Quer durch Deutschland
und zurück.
Meine Liebe zur Heimat brachte mich zurück nach Dresden.

Ein modernes Familienunternehmen hat Tradition!

Familie ist uns wichtig. Meine Eltern und meine Frau Doreen Wippler.

In Dresden ist die Backwirtschaft Wippler ein bekanntes Ziel für alle, die handwerkliche Backkunst und Kaffeegenuss am idyllischen Elbhang erleben möchten. Seit 1910 stehen wir für Tradition, Innovation und eine herzliche Atmosphäre, die von Kunden und Mitarbeitern gleichermaßen geschätzt wird. Unser stetiges Wachstum verdanken wir glücklichen Kunden, die uns immer wieder besuchen. Als stolze Innungsbäcker sind wir leidenschaftliche Botschafter des Backens und setzen auf traditionelle Herstellungsverfahren, regionale Zutaten und eine einzigartige Auswahl an Backwaren. Wir sind ein moderner und verantwortungsbewusster Arbeitgeber und achten darauf, dass wir die besten Mitarbeiter finden, die zu uns passen. Bei uns sind alle - von Mitarbeitern über Führungskräfte bis hin zur Inhaberfamilie Wippler - immer voller Energie, fleißig und kreativ. Jeder trägt mit Eigenverantwortung und Teamgeist zum Erfolg bei, denn am Ende zählt das Ergebnis.

Begeisterung in vierter Generation

Bei uns wird noch immer nach alten Rezepten und Methoden gebacken. Wir sind stolz darauf, ein Handwerk zu betreiben, das seit Generationen weitergegeben wird.

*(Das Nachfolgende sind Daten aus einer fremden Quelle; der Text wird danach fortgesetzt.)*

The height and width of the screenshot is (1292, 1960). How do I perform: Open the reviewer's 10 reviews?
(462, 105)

Insbesondere das Brot mit all seinen tollen Eigenschaften begeistert mich dabei ganz besonders.
Andreas Wippler

Als Bäckermeister leite ich gemeinsam mit meiner Frau Doreen unsere traditionell handwerkliche Bäckerei in der 4. Generation. Die Leidenschaft für das Bäckerhandwerk begleitet mich seit dem Lehrbeginn in Stuttgart, insbesondere das Brot mit all seinen tollen Eigenschaften begeistert mich dabei ganz besonders und ist mir daher eine echte Herzensangelegenheit!

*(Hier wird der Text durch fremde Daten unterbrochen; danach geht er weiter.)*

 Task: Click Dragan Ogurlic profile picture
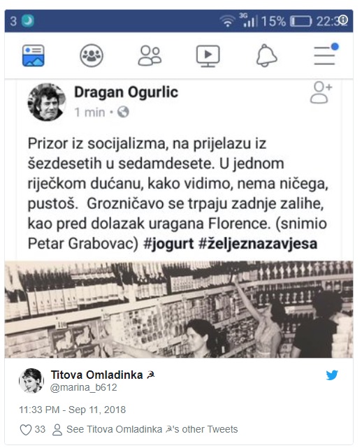[47, 102]
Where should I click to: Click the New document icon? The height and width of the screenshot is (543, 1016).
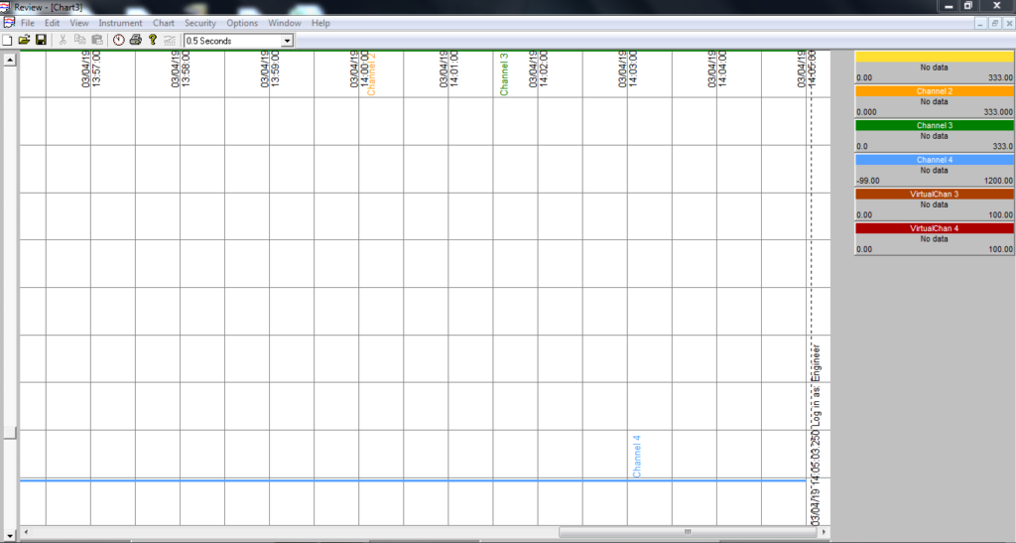pyautogui.click(x=8, y=40)
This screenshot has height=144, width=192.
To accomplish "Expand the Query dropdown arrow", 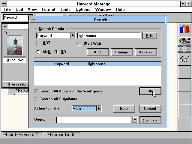I will (x=135, y=120).
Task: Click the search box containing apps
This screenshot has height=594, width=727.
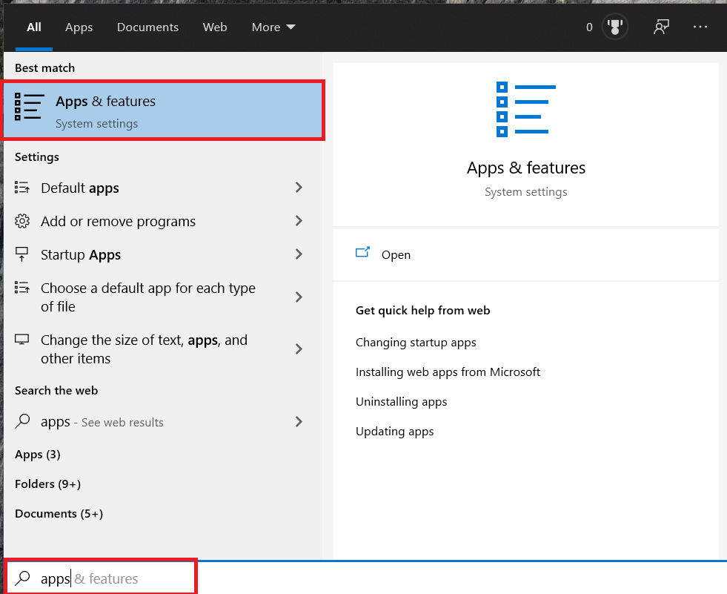Action: [x=104, y=578]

Mit der Ausbildung zum Brotsommelier erfülle ich mir selbst einen Traum und freue mich, vieles neue kennenzulernen. Das neu erworbene Wissen, vor allem über die Sprache des Brotes, werde ich in Zukunft im gesamten Unternehmen gezielt einsetzen können, um die Qualität und den Wert unserer handwerklich hergestellten Brote noch besser hervorzuheben.

Unsere Geschichte

1910

Max und Elisabeth Wippler eröffneten in einem gepachteten Laden Striesener/Ecke Schumann-Straße ihre „Bäckerei und Conditorei“, zu der auch ein Café gehörte. Als Max Wippler 1914 zum Ersten Weltkrieg eingezogen wurde, setzte die Pacht aus.Nach dem Krieg endete der Pachtvertrag.

1919

Auf der Suche nach einem neuen Geschäft wurde das Ehepaar in Hosterwitz fündig. Sie kauften das Haus auf der Dresdner Straße, das heute die Nummer 113 trägt. Hier war schon früher eine Bäckerei ansässig. Am 1. Februar 1919 wurde das erste Brot aus dem Wipplerschen Ofen verkauft.

1926

1926/27 wurden Bäckerei und Laden um einen „Kaffee- und Kuchengarten“ erweitert mit sechs Tischen unter einer weinberankten Pergola. Damals beschäftigten Wipplers einen Gesellen, einen Lehrling und ein Hausmädchen.

1945

Beim Bombenangriff auf Dresden am 13. Februar 1945 wurde das Geschäft in Hosterwitz durch einen Volltreffer komplett zerstört. Die Bäckersfrau Elisabeth Wippler, ein Dienstmädchen und ein Lehrling wurden verschüttet und konnten nur noch tot geborgen werden.

1967

Lieselotte Wippler mit ihren Töchtern Veronika und Ulrike im Ladengeschäft

1998

Andreas Wippler, Jahrgang 1978, beendete 1998 die Bäckerlehre und machte 2000 seinen Meister.

2009

Eröffnung der Backwirtschaft. Buchstäblich seit der Eröffnung im Februar 2009 gab es einen erfreulichen Zustrom. Unsere sächsische »Melange« aus Café, Bäckerei- und Konditorei- Handwerksbetrieb, Kuchen- Garten und »Bäckerei-Museum« im denkmalgeschützen Dreiseitenhof hat sich zu einem echten Anziehungs-punkt mitten in der Elbhang-Kulturlandschaft entwickelt.

2014

Übernahme der Backwirtschaft durch Andreas Wippler.

2018

Im November 2018 wurde nun endlich, nach über 12 Jahren, der geplante neue Pillnitzer Parkplatz am Ortsausgang Richtung Pirna zwischen Lohmener und Söbrigener Straße fertiggestellt.

2019

10 Jahre Backwirtschaft: Der Jubiläumsmarkt im Innenhof.